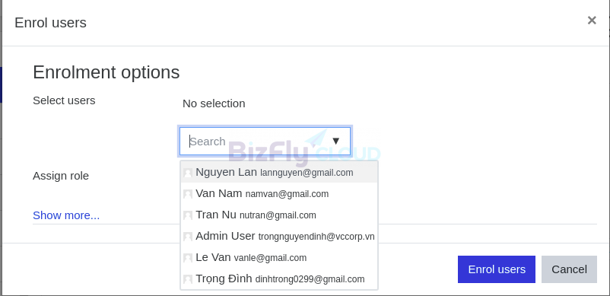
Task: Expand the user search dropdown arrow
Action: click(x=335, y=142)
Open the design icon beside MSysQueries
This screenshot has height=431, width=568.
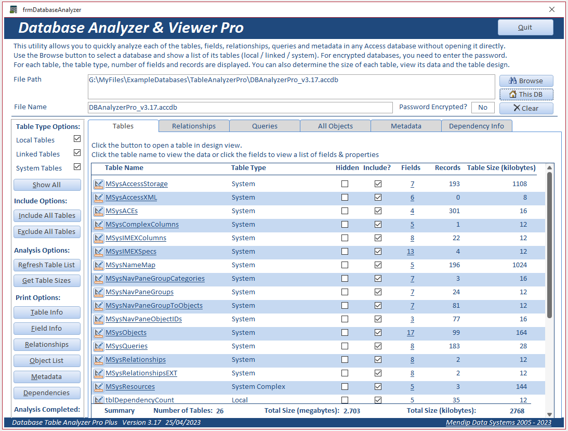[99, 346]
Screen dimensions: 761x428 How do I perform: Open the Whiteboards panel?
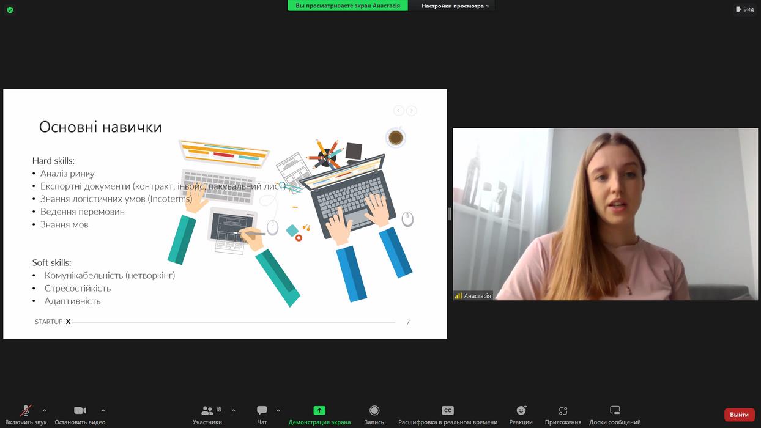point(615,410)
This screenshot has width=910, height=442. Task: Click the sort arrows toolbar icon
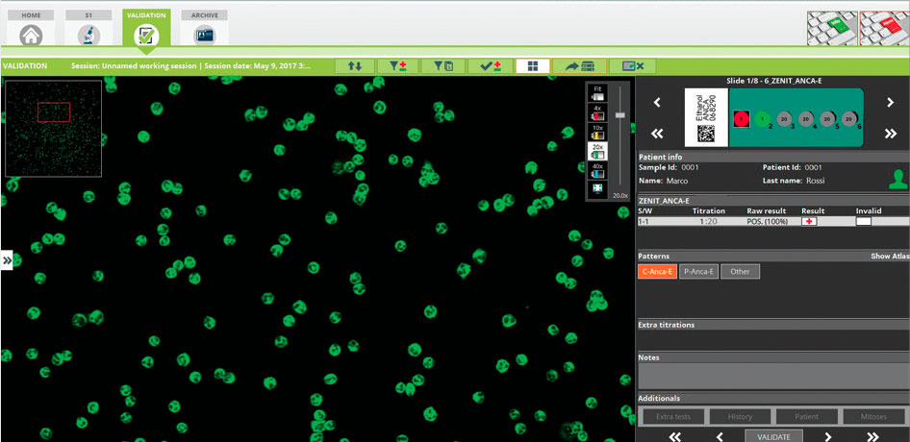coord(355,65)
---
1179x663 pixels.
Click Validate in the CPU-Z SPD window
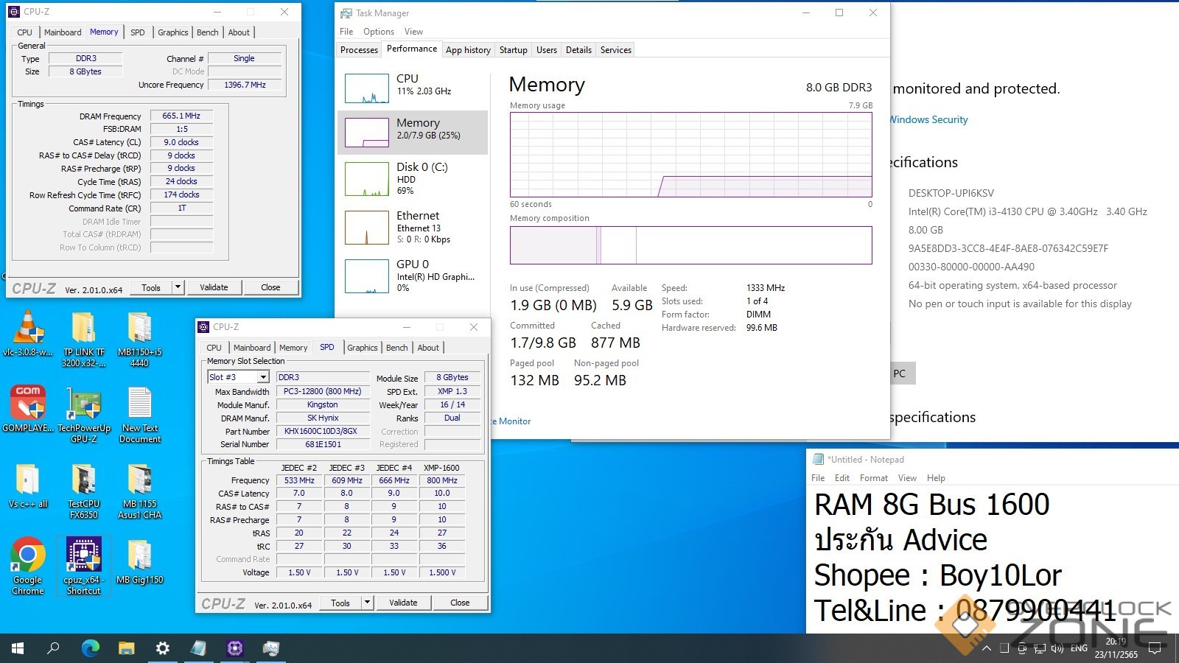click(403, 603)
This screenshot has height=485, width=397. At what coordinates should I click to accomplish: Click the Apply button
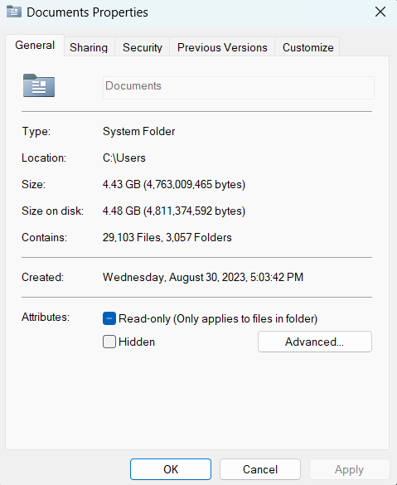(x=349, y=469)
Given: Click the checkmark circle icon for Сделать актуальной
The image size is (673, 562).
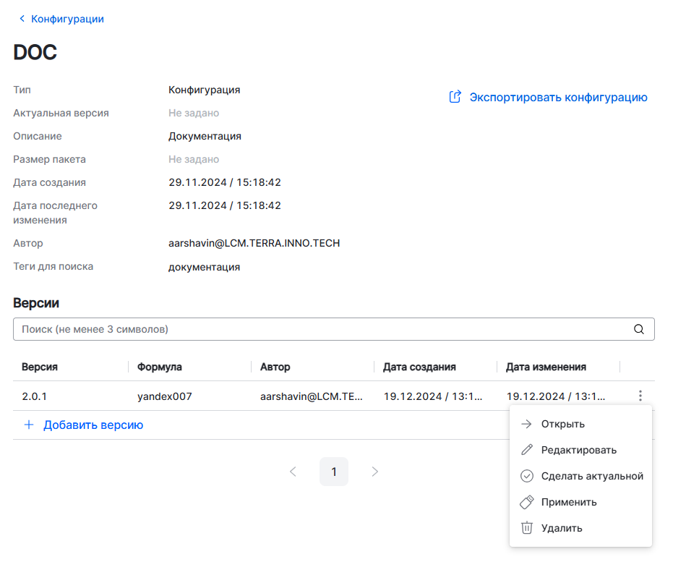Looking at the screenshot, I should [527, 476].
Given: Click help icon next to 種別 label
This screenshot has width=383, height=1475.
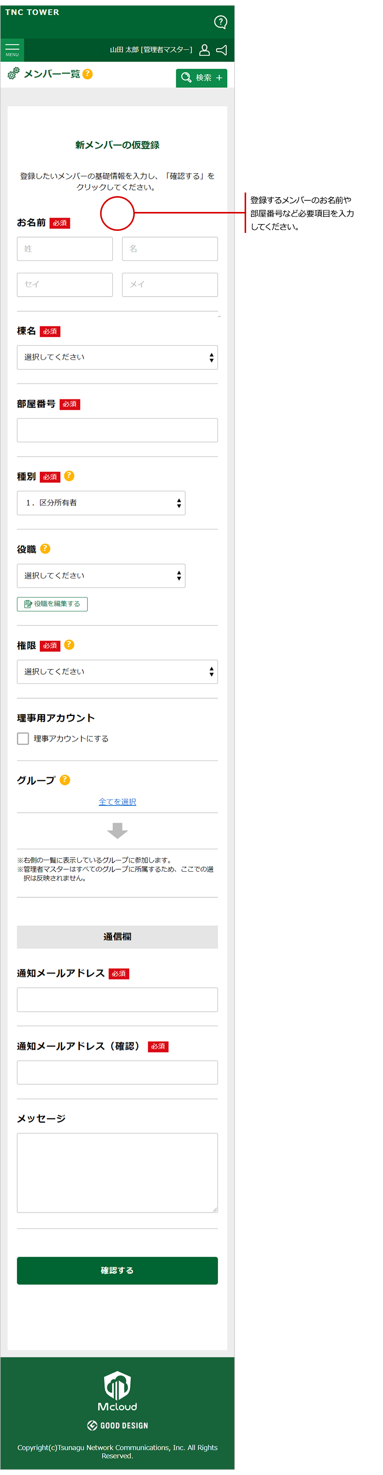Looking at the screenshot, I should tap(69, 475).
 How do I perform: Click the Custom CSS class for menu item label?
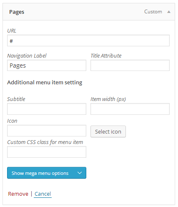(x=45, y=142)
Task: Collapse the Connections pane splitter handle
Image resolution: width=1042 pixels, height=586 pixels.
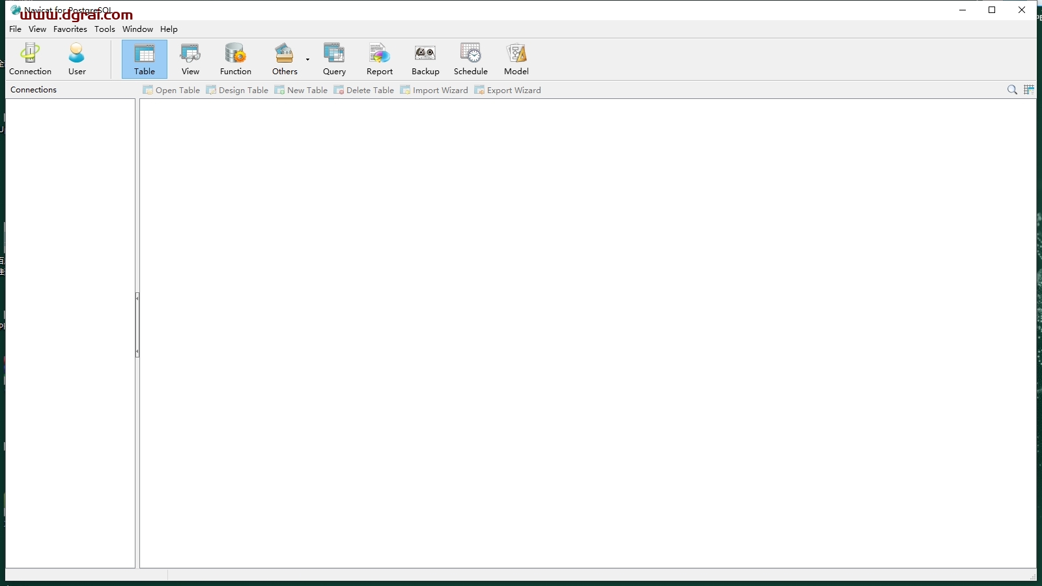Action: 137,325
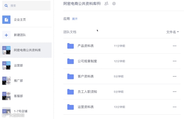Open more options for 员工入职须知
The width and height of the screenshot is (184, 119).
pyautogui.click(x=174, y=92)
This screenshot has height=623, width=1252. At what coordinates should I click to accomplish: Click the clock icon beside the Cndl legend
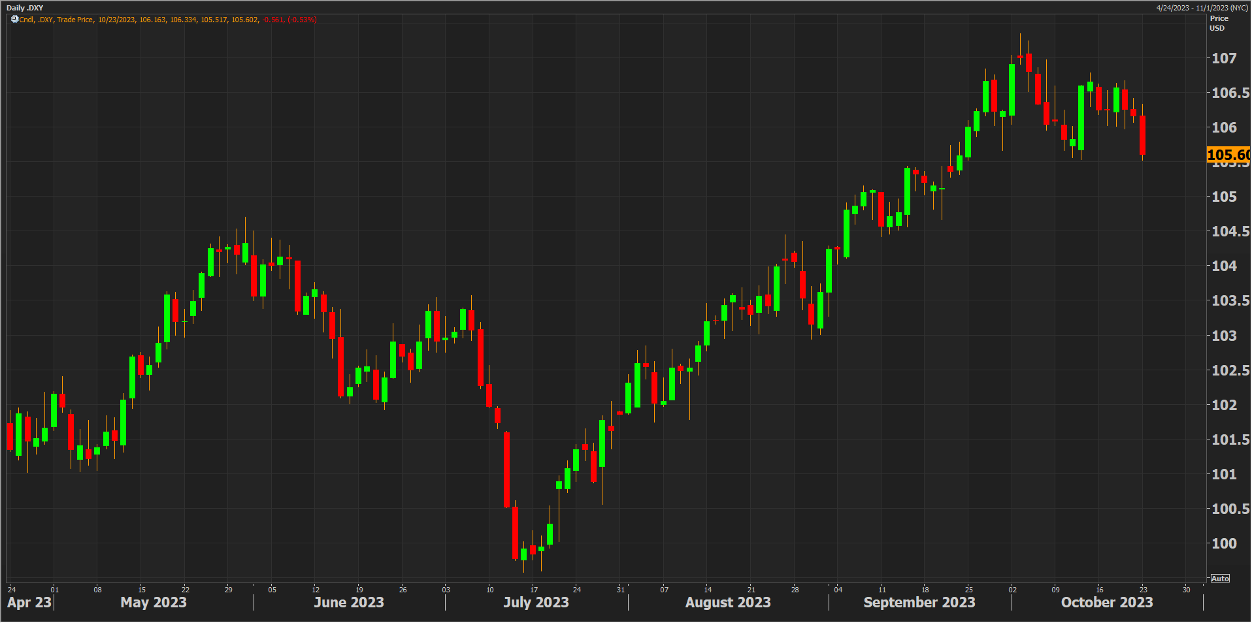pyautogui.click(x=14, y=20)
---
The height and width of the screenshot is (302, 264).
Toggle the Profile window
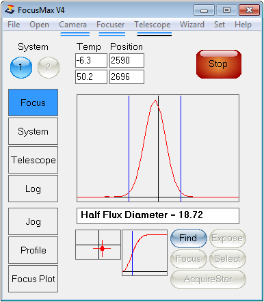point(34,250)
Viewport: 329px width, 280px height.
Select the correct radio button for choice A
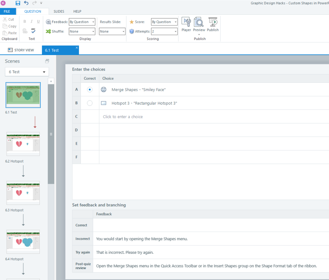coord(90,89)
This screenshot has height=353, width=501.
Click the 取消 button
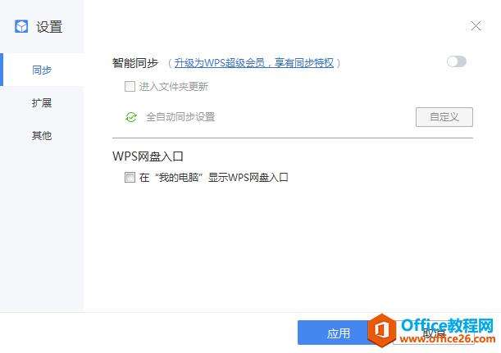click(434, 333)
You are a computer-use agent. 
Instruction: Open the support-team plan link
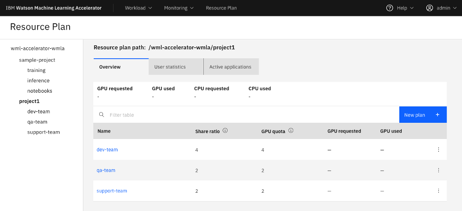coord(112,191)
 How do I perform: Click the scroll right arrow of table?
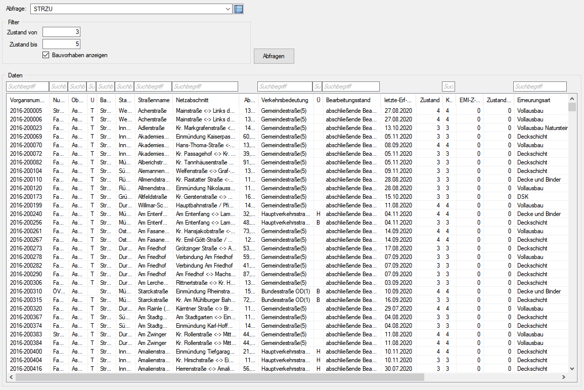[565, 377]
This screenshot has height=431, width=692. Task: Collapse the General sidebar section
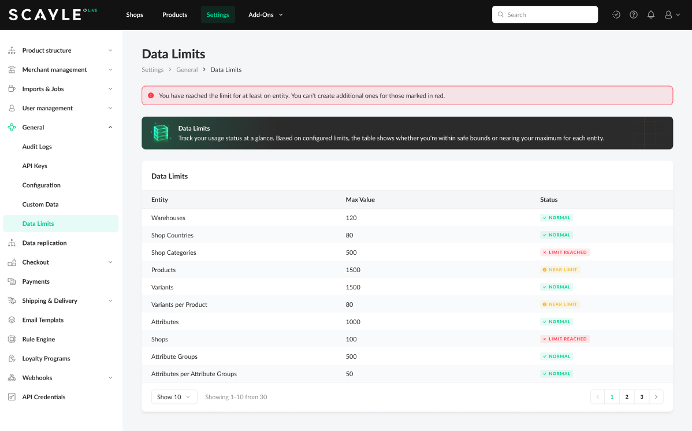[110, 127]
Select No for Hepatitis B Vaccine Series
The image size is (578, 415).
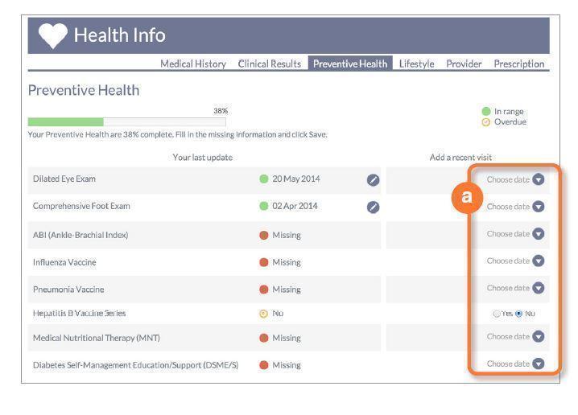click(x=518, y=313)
---
# ASSIGNMENT:
Find how many lines of the listing include the word "Given", and state that number by itself.

# WRITTEN SOLUTION:
2